US 12,396,294 B2
LED devices, LED structures and manufacturing methods thereof
Weihua Liu, Jiangsu (CN); and Kai Cheng, Jiangsu (CN)
Assigned to ENKRIS SEMICONDUCTOR, INC., Jiangsu (CN)
Appl. No. 18/250,531
Filed by ENKRIS SEMICONDUCTOR, INC., Jiangsu (CN)

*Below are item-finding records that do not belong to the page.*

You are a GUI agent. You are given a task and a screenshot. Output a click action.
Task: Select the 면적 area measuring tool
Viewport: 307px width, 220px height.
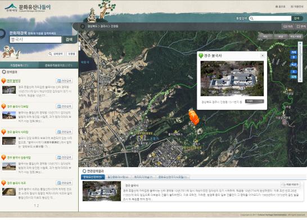[301, 26]
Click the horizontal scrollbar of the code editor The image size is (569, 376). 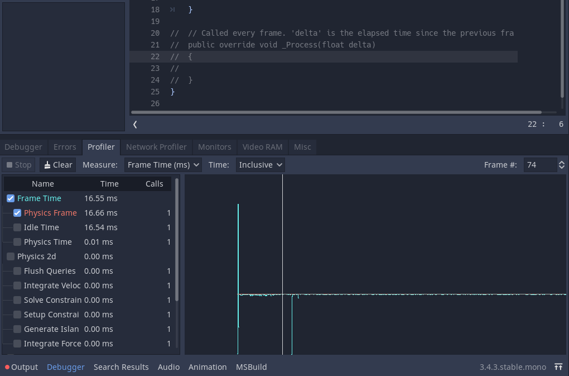coord(335,112)
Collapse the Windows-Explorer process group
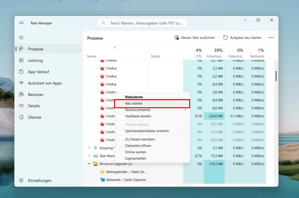 point(89,164)
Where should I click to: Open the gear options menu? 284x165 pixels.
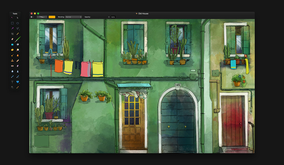pos(32,17)
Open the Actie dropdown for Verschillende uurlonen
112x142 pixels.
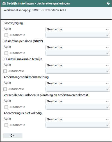point(78,102)
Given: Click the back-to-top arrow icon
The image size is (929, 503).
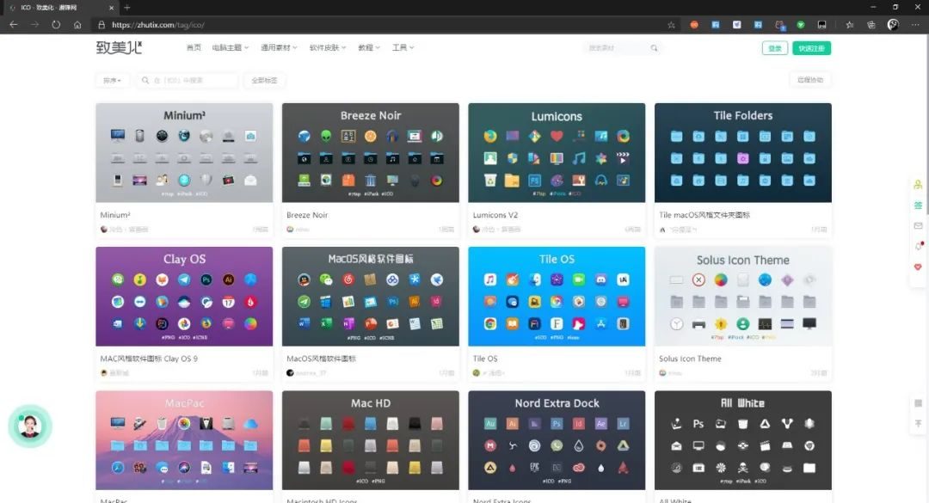Looking at the screenshot, I should [918, 424].
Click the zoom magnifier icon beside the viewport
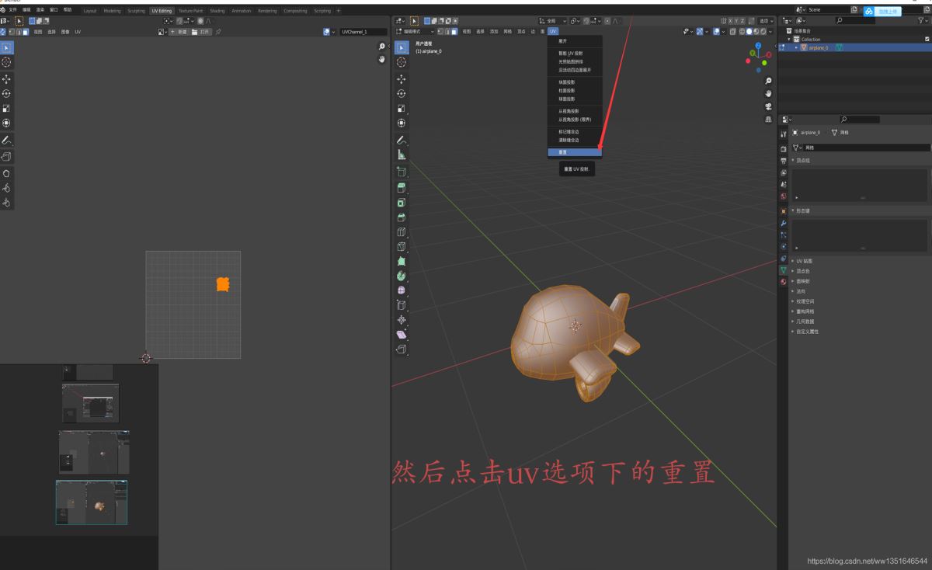932x570 pixels. click(768, 81)

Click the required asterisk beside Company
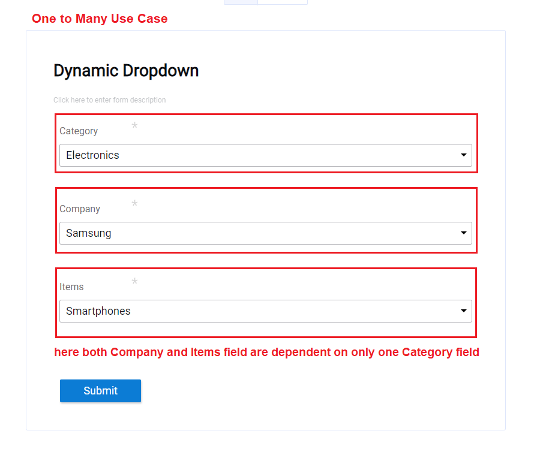click(x=134, y=204)
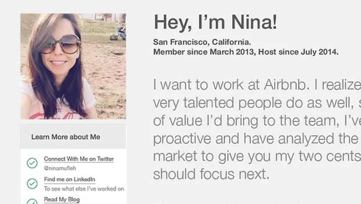Click the green checkmark beside Twitter link
This screenshot has width=361, height=204.
click(32, 163)
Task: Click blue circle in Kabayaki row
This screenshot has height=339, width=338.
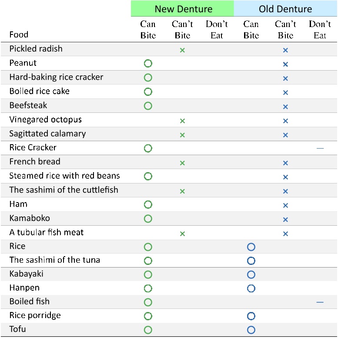Action: pos(251,275)
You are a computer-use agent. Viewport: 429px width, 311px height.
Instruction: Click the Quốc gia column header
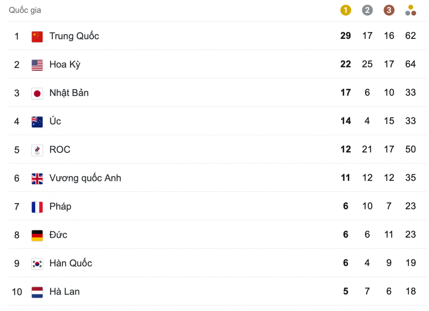click(x=25, y=10)
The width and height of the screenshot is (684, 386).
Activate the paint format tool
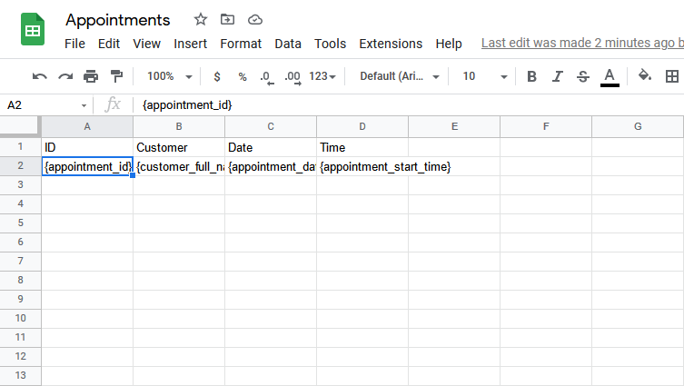point(116,76)
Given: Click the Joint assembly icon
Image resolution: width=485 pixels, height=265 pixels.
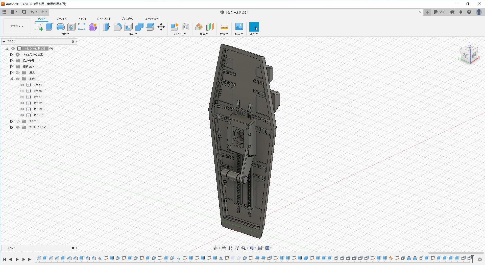Looking at the screenshot, I should (x=185, y=27).
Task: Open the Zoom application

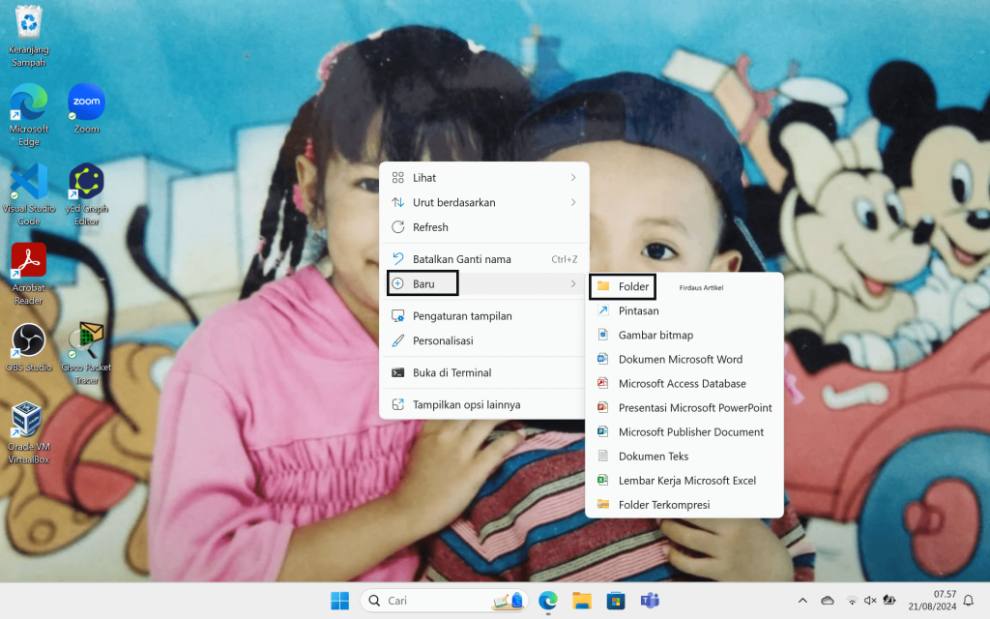Action: coord(86,102)
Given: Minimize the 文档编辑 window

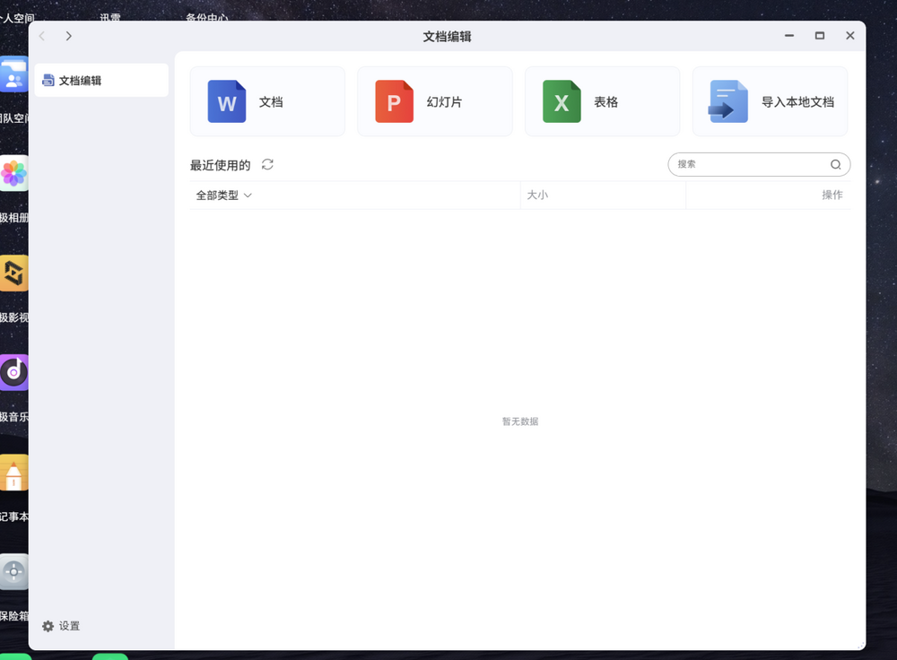Looking at the screenshot, I should [x=789, y=36].
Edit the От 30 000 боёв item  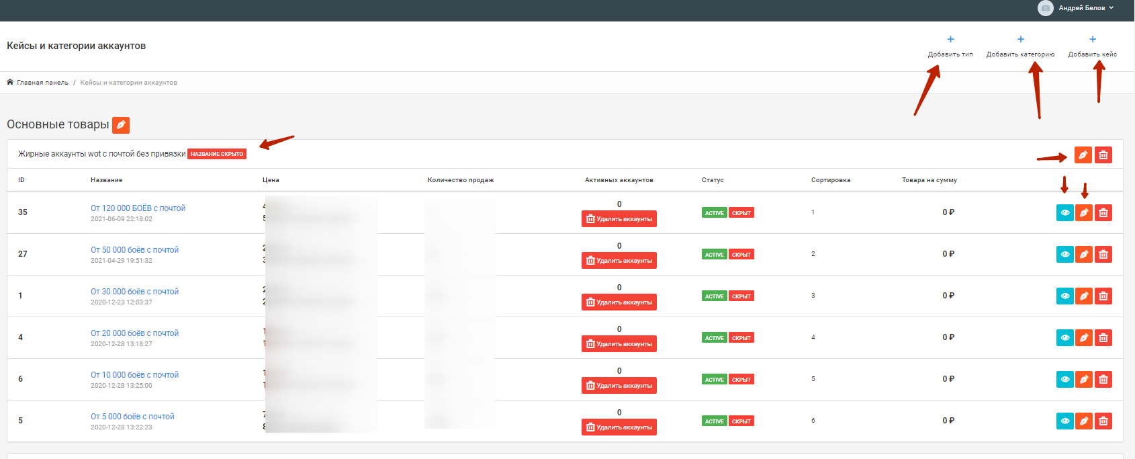(x=1084, y=296)
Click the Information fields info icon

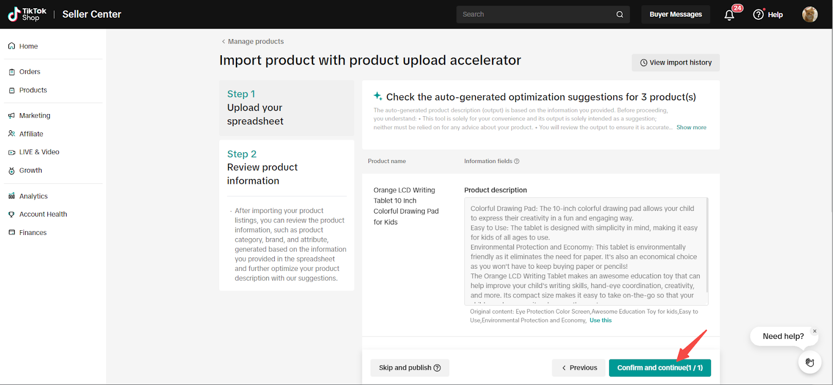517,162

PCT Filed Nov. 13, 2020, PCT No. PCT/CN2020/128629
§ 371(c)(1), (2) Date Apr. 25, 2023,
PCT Pub. No. WO2022/099599, PCT Pub. Date May 19, 2022.
Prior Publication US 2024/0014344 A1, Jan. 11, 2024
Int. Cl. H01L 33/06 (2010.01); H01L 33/00 (2010.01); H10H 20/01 (2025.01); H10H 20/812 (2025.01); H10H 20/816 (2025.01); H10H 20/825 (2025.01)
CPC H10H 20/812 (2025.01) [H10H 20/01335 (2025.01); H10H 20/816 (2025.01); H10H 20/8252 (2025.01)] 13 Claims
OG exemplary drawing
 
1. A manufacturing method of an LED structure, comprising:
growing a first-conductivity-type semiconductor layer on a substrate;
growing an active layer on the first-conductivity-type semiconductor layer, wherein the active layer includes a potential well layer, an insertion layer and a barrier layer that are stacked, the insertion layer includes at least one first insertion layer and at least one second insertion layer that are stacked, a quantum confinement Stark effect is produced between the first insertion layer and the potential well layer; materials of the potential well layer, the first insertion layer and the barrier layer are all III-V semiconductor materials, and a material of the second insertion layer includes Si—N bond to repair V-shaped defects in the first insertion layer; and
growing a second-conductivity-type semiconductor layer on the active layer, wherein the conductivity types of the first-conductivity-type semiconductor layer and the second-conductivity-type semiconductor layer are opposite.